Modèles adaptatifs continus sur le terrain (CFAM) pour l'IA physique après déploiement
Des chercheurs présentent sur arXiv, dans un article intitulé "Continual Field-Adaptive Models (CFAMs) for Post-Deployment Physical AI" (identifiant 2609.04552, soumission de type "new", donc non encore validée par les pairs), un système permettant à un robot de continuer à apprendre après son déploiement, sans réentraînement classique par descente de gradient et avec le seul calcul embarqué. L'architecture repose sur un module "lent" figé, découpé en trois cortex, Sensor pour transformer les entrées multimodales en géométrie 3D, Reasoning pour décomposer les tâches en compétences et évaluer les résultats, et Action pour exécuter ces compétences géométriques, couplé à un module "rapide" nommé Capsule Field qui mémorise de nouvelles compétences en un seul exemple, sans gradient, sous forme de "Competence Capsules". Le système a été évalué sur cinq plateformes physiques : bras manipulateur, quadrupède, humanoïde, quadrirotor et véhicule tout-terrain, face à trois modèles de référence, pi0, CogACT et SpatialVLA, entraînés sur le même jeu de données interne multi-embodiment.

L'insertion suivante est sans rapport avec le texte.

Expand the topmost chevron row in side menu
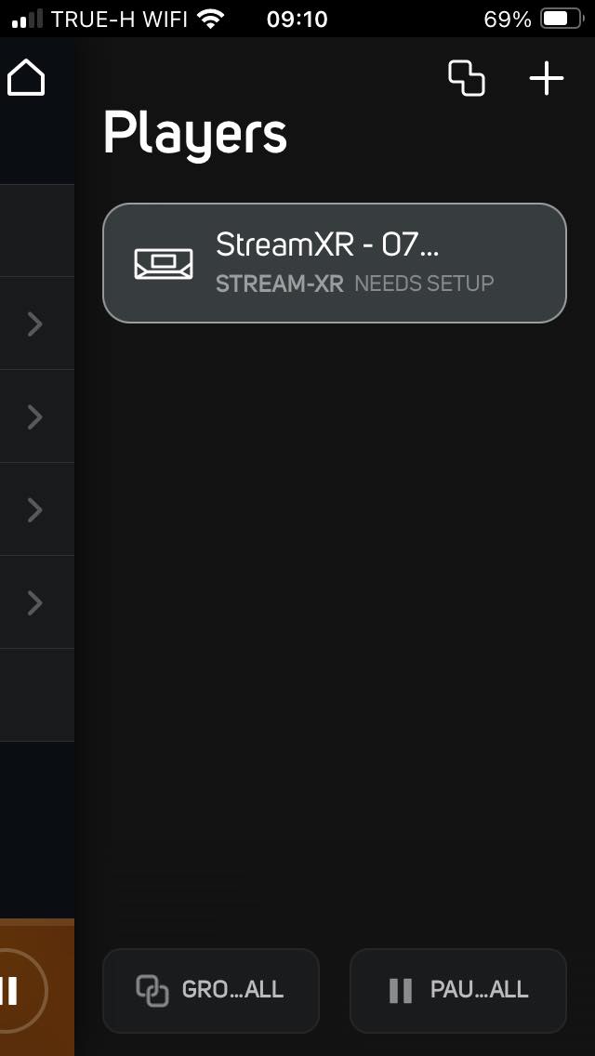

CFAM atteint le niveau d'une politique classique entraînée sur l'ensemble des données avec seulement 40% du volume, soit 2,5 fois moins de trajectoires, et gagne 13,9 points de pourcentage de réussite en capturant de façon autonome des cas quasi hors distribution vérifiés en test. En simulation séquentielle, l'oubli de compétences antérieures reste limité à 0,5 point, contre 11,4 points pour un ajustement par LoRA.
Ce travail cible un angle mort du secteur : la plupart des modèles vision-langage-action démontrent leurs performances en conditions contrôlées, mais oublient des compétences déjà acquises dès qu'on les ajuste sur de nouvelles données terrain, un phénomène critique pour les opérations en environnement dangereux ou isolé où les données d'entraînement sont rares et la connectivité absente. En limitant cet oubli catastrophique tout en réduisant le volume de données nécessaire, CFAM s'attaque directement à l'un des freins à la commercialisation des robots autonomes en mission critique, un argument qui intéressera les intégrateurs cherchant à réduire le coût de collecte de données et les décideurs évaluant la fiabilité à long terme des flottes déployées.
L'abstract ne précise ni le laboratoire ni l'entreprise à l'origine du projet, et aucun acteur français ou européen n'y est mentionné. Le périmètre reste volontairement borné : les auteurs excluent explicitement la nouveauté "en monde ouvert", limitant l'apprentissage continu aux cas proches de la distribution déjà connue. Aucun pilote industriel ni calendrier de déploiement n'est annoncé ; il s'agit à ce stade d'un résultat de recherche comparé à des bases comme pi0, CogACT et SpatialVLA, sans validation indépendante ni déploiement réel rapporté.